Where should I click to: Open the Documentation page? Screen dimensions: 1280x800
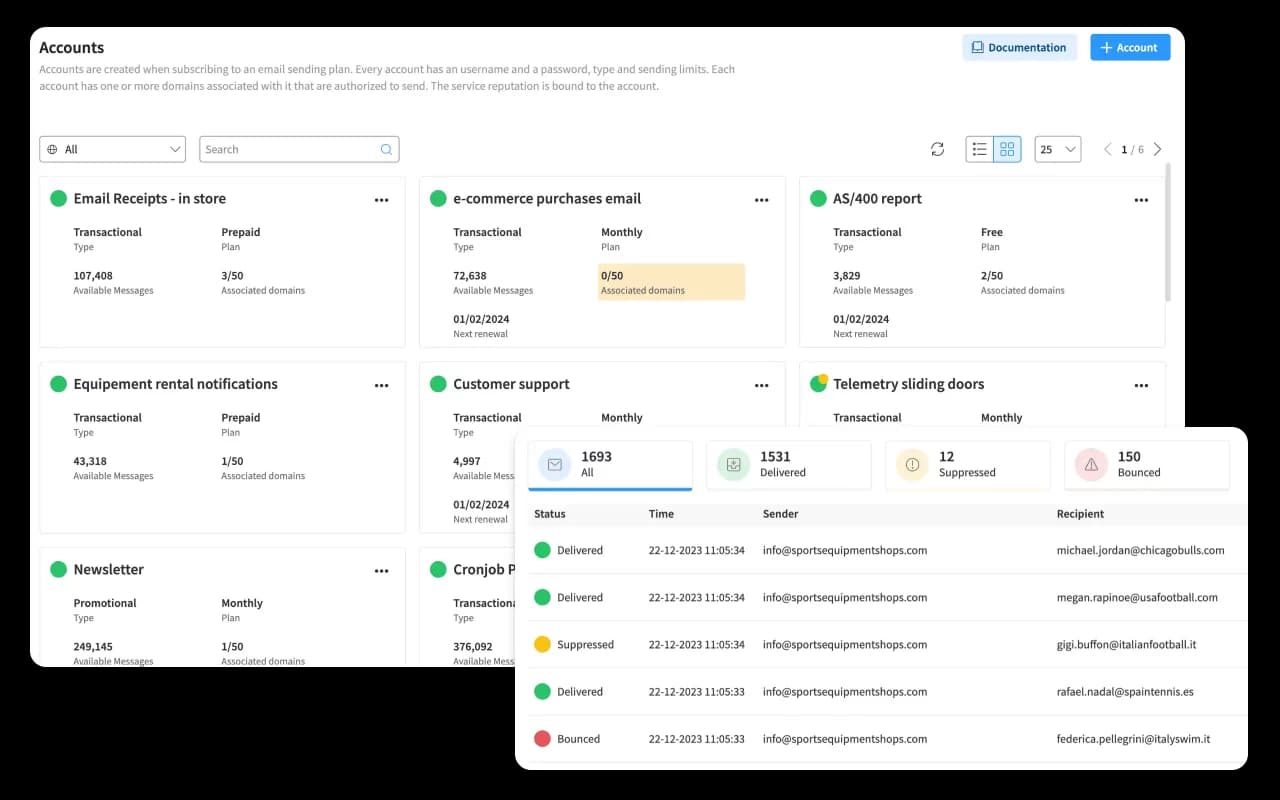pyautogui.click(x=1019, y=47)
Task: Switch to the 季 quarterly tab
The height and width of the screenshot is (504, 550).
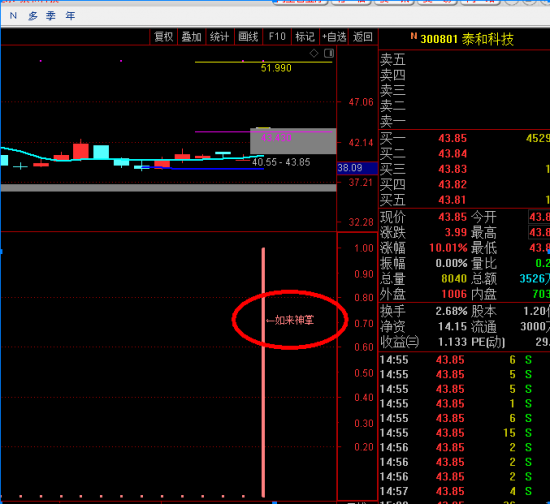Action: [51, 16]
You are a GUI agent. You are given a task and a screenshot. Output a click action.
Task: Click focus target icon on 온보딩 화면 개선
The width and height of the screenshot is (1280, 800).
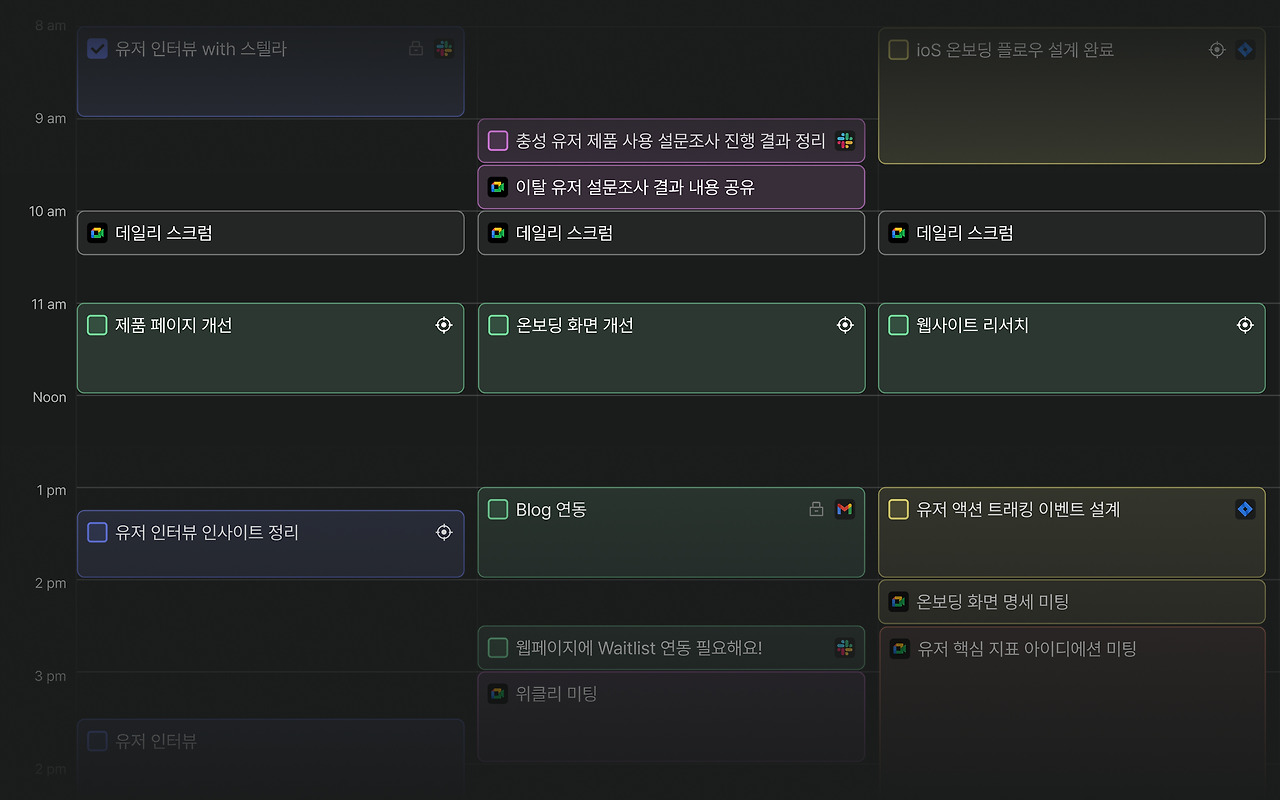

------------------------

■ WORK TASK ■
All lines above must be repeated exactly, and the pictures must be omitted.

■ ANSWER BELOW ■
Where should I click to: Open the Documentation page? Screen dimensions: 1280x800
pyautogui.click(x=1019, y=47)
Task: Switch to the 季 quarterly tab
The height and width of the screenshot is (504, 550).
Action: [51, 16]
You are a GUI agent. You are given a task and a screenshot. Output a click action.
Task: Click focus target icon on 온보딩 화면 개선
The width and height of the screenshot is (1280, 800).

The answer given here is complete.